WANG, Tiejun, Department of Geosciences, Univ of Nebraska-Lincoln, 214 Bessey Hall, Lincoln, NE 68588-0340, ZLOTNIK, Vitaly A., Department of Geosciences, University of Nebraska-Lincoln, 214 Bessey Hall, Lincoln, NE 68588-0340, SIMUNEK, Jirka, Department of Environmental Sciences, University of California-Riverside, Riverside, CA 92521 and WEDIN, David, School of Natural Resources, Univ of Nebraska-Lincoln, 3310 Holdrege Street, Lincoln, NE, Lincoln, NE 68583, tjwang@unlserve.unl.edu

Process-based models are commonly used for estimating spatial distributions of groundwater recharge (GR), but they require parameters that have heterogeneous and nonlinear nature, especially soil characteristics (SC). As an attempt to address heterogeneity of vadoze zone and lack of field data (e.g., Keese et al., 2005; Small, 2005), pedotransfer functions (PTF) are used (Schaap et al., 1998, 2001), which are based on statistical analyses of existing soil databases.

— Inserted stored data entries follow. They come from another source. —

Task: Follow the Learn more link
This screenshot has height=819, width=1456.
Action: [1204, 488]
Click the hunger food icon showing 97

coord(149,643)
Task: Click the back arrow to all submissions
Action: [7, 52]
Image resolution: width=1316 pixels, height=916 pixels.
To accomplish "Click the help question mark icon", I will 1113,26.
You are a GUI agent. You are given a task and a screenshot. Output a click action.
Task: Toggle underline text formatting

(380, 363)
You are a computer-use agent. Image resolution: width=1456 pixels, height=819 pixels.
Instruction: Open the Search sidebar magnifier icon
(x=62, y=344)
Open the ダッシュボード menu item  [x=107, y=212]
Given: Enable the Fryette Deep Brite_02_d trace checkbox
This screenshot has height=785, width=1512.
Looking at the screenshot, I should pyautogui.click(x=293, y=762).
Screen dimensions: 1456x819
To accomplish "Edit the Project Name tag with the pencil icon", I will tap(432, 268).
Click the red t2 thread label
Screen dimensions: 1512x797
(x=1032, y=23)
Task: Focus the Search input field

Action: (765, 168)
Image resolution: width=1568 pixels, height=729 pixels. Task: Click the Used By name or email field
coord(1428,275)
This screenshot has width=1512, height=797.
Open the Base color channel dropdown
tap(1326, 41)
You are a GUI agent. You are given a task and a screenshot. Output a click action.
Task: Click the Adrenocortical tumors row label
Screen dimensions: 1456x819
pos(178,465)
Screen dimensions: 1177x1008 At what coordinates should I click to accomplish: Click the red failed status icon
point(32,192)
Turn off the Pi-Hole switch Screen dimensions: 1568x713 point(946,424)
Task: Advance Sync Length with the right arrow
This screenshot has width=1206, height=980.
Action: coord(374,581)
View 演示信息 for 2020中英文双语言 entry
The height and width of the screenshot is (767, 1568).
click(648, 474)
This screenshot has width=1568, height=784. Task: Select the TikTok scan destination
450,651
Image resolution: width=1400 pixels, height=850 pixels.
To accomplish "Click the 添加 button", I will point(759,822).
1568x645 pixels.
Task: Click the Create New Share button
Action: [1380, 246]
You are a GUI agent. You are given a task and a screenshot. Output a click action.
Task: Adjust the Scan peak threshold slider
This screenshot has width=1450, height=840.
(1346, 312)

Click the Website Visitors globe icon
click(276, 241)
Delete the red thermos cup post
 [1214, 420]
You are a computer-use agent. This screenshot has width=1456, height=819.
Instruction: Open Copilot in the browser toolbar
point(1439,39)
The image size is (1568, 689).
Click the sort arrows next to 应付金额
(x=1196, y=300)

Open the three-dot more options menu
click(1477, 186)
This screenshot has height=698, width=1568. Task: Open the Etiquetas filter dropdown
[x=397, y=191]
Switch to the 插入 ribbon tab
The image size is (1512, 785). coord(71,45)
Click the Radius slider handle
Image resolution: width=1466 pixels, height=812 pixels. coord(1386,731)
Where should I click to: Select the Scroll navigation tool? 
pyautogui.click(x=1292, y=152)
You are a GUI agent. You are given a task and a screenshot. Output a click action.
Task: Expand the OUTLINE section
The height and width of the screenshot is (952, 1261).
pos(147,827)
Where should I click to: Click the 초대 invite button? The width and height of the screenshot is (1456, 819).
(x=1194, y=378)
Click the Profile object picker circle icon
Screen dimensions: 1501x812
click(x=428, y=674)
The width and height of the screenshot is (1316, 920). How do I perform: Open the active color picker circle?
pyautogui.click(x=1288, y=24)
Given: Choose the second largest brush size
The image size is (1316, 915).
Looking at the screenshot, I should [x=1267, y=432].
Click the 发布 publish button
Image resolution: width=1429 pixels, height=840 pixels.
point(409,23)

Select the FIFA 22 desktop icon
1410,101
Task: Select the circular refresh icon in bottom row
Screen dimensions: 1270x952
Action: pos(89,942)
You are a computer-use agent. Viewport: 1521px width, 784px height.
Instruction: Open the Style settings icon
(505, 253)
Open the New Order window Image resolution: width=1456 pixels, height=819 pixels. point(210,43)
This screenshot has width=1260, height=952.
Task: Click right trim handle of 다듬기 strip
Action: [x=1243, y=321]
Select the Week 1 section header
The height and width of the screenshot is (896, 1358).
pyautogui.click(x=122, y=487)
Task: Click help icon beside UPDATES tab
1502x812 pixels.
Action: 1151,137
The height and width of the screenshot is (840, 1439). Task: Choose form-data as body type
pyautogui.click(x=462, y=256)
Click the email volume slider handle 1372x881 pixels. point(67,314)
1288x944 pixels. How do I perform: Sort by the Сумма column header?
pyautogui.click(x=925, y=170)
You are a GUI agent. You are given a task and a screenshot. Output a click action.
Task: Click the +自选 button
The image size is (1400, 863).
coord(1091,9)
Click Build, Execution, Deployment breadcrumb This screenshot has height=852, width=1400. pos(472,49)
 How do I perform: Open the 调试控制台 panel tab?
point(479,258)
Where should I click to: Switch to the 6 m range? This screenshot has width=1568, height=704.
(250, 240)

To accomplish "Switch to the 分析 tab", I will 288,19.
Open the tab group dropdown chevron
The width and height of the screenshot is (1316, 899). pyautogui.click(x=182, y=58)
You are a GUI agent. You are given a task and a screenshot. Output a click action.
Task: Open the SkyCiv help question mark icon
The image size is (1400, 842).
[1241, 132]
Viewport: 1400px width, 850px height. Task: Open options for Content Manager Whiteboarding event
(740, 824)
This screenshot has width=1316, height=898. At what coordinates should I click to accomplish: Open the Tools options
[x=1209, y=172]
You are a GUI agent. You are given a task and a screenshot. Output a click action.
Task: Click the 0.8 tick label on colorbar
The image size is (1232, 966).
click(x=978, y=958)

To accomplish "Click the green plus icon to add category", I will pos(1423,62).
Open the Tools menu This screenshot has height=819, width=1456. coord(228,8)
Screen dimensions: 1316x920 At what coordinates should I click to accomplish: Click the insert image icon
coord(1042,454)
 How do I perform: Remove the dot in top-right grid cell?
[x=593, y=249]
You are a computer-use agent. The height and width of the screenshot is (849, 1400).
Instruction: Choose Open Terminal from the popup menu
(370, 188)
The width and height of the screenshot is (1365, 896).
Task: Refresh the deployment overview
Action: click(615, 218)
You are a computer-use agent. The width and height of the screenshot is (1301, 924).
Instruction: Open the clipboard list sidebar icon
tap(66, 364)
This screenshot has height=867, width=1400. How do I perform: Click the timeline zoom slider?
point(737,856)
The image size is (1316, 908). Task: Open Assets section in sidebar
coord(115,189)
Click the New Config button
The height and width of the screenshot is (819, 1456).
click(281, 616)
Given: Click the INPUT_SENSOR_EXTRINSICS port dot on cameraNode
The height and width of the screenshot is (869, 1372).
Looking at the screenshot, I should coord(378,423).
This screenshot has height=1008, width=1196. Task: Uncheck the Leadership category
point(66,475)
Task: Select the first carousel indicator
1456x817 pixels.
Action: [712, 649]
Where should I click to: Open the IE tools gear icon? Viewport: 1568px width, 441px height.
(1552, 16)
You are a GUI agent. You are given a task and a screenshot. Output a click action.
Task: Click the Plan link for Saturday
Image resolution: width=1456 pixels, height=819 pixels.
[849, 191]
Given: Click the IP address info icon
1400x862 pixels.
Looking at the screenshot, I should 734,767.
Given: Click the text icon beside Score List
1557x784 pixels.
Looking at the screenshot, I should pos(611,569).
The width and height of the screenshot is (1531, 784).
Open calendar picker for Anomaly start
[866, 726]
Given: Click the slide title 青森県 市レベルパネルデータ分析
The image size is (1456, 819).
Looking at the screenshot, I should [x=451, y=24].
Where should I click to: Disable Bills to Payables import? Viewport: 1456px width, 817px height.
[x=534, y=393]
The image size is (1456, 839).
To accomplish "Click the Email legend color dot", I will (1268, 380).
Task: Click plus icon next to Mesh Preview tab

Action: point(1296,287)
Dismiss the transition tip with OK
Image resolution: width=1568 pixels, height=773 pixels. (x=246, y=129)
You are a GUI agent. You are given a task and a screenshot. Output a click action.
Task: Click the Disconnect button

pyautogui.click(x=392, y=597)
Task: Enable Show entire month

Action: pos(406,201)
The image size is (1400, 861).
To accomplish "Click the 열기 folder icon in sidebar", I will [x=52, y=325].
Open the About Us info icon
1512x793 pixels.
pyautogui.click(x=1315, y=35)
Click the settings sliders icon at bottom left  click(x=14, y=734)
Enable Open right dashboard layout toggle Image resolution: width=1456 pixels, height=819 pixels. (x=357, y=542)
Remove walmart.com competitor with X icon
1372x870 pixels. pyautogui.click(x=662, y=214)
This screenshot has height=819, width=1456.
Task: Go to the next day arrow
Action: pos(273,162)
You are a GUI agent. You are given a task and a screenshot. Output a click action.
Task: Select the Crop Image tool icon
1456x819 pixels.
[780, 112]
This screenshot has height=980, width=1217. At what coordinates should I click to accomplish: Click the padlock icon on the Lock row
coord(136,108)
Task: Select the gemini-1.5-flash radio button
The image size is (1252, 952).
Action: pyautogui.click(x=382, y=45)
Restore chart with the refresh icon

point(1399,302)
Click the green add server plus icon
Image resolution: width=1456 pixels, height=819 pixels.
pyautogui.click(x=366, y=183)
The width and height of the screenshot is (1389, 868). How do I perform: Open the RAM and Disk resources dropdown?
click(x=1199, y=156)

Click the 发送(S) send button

However, accuracy of this method was rarely questioned in spite of significant uncertainties of PTFs and highly nonlinearity of SCs. Schaap et al. (1998)'s PTFs provide a mean and standard deviation for each parameter of the van Genuchten model. To assess if using mean SCs for sand and loamy sand yields plausible results for GR, we started with hydroclimatic and phenological dataset at the GDEX site in the Nebraska Sand Hills. Then, using HYDRUS-1D, we calculated GR for perturbed values of each of five parameters in the van Genuchten model, namely mean ± standard deviation, which yielded 35=243 combinations of SCs and corresponding 243 GR values at the GDEX site. This allowed addressing the question: does using mean SCs yield adequate GR estimates? Considering nonlinearity of SCs, one could hypothesize the opposite. The results yielded counterintuitive, diverse, and important conclusions on GR simulations: (1) On average, GR was higher in sand under free drainage conditions, but loamy sand may also produce comparable high GR; (2) Although GR for sand varied by an order of magnitude comparing to three orders for GR of loamy sand, GR for sand was more scattered and exhibited a bimodal distribution; whereas, GR for loamy sand exhibited a unimodal distribution and was clustered towards the low-GR tail; (3) If groundwater table depths (GTD) were considered, GR distributions became more spread with decreasing GTDs, and the PTF-based method is less applicable for shallow GTD; (4) The simulation results of two-layer soil profiles (i.e., loamy sand over sand) showed significant impacts of vertical soil textural variability on GR distributions. For regions with a complicated sedimentary history, the needs of detailed information on SD distribution cannot be ignored.